## AIM OF THE TASK
Can you switch "Locate an element on the screen" to "Find an element on the screen" throughout the records below and write them out again with everything else left as it is?

## Recorded data
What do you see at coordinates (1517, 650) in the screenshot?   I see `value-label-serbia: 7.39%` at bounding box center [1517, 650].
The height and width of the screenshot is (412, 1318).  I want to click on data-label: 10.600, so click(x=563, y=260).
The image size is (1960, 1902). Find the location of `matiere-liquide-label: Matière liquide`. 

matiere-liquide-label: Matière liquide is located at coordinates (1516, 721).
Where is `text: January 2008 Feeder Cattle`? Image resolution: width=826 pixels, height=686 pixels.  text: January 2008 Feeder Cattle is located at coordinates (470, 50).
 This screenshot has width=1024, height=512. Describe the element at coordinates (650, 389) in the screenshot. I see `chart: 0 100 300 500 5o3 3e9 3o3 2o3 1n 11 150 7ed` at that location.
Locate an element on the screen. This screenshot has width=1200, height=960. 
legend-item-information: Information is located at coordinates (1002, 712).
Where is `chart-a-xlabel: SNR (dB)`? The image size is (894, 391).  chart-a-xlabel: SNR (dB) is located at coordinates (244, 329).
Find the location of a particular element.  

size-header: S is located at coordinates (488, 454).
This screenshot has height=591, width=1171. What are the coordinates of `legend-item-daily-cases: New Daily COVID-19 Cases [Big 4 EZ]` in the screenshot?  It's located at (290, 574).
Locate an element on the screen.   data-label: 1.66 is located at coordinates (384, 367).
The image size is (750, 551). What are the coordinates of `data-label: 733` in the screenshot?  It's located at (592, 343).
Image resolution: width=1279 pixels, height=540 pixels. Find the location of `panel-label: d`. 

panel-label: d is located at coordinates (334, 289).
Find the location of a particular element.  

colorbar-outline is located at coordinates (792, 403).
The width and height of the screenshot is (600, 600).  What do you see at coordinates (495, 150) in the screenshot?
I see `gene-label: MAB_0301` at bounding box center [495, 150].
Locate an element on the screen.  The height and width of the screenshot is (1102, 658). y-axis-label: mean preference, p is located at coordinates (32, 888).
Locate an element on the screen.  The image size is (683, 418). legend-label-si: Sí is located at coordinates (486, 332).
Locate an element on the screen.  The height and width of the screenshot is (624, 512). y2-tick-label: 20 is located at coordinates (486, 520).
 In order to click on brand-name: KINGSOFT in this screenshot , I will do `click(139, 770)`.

## WRITTEN RESPONSE
What do you see at coordinates (1517, 650) in the screenshot?   I see `value-label-serbia: 7.39%` at bounding box center [1517, 650].
The height and width of the screenshot is (412, 1318).  I want to click on data-label: 10.600, so click(x=563, y=260).
The image size is (1960, 1902). Find the location of `matiere-liquide-label: Matière liquide`. 

matiere-liquide-label: Matière liquide is located at coordinates (1516, 721).
Where is `text: January 2008 Feeder Cattle`? Image resolution: width=826 pixels, height=686 pixels.  text: January 2008 Feeder Cattle is located at coordinates (470, 50).
 This screenshot has width=1024, height=512. Describe the element at coordinates (650, 389) in the screenshot. I see `chart: 0 100 300 500 5o3 3e9 3o3 2o3 1n 11 150 7ed` at that location.
Find an element on the screen. This screenshot has width=1200, height=960. 
legend-item-information: Information is located at coordinates (1002, 712).
Where is `chart-a-xlabel: SNR (dB)`? The image size is (894, 391).  chart-a-xlabel: SNR (dB) is located at coordinates (244, 329).
Find the location of a particular element.  

size-header: S is located at coordinates (488, 454).
This screenshot has height=591, width=1171. What are the coordinates of `legend-item-daily-cases: New Daily COVID-19 Cases [Big 4 EZ]` in the screenshot?  It's located at (290, 574).
Find an element on the screen.   data-label: 1.66 is located at coordinates (384, 367).
The image size is (750, 551). What are the coordinates of `data-label: 733` in the screenshot?  It's located at (592, 343).
Image resolution: width=1279 pixels, height=540 pixels. Find the location of `panel-label: d`. 

panel-label: d is located at coordinates (334, 289).
Find the location of a particular element.  

colorbar-outline is located at coordinates (792, 403).
The width and height of the screenshot is (600, 600).  What do you see at coordinates (495, 150) in the screenshot?
I see `gene-label: MAB_0301` at bounding box center [495, 150].
Find an element on the screen.  The height and width of the screenshot is (1102, 658). y-axis-label: mean preference, p is located at coordinates (32, 888).
Find an element on the screen.  The image size is (683, 418). legend-label-si: Sí is located at coordinates (486, 332).
Find an element on the screen.  The height and width of the screenshot is (624, 512). y2-tick-label: 20 is located at coordinates (486, 520).
 In order to click on brand-name: KINGSOFT in this screenshot , I will do `click(139, 770)`.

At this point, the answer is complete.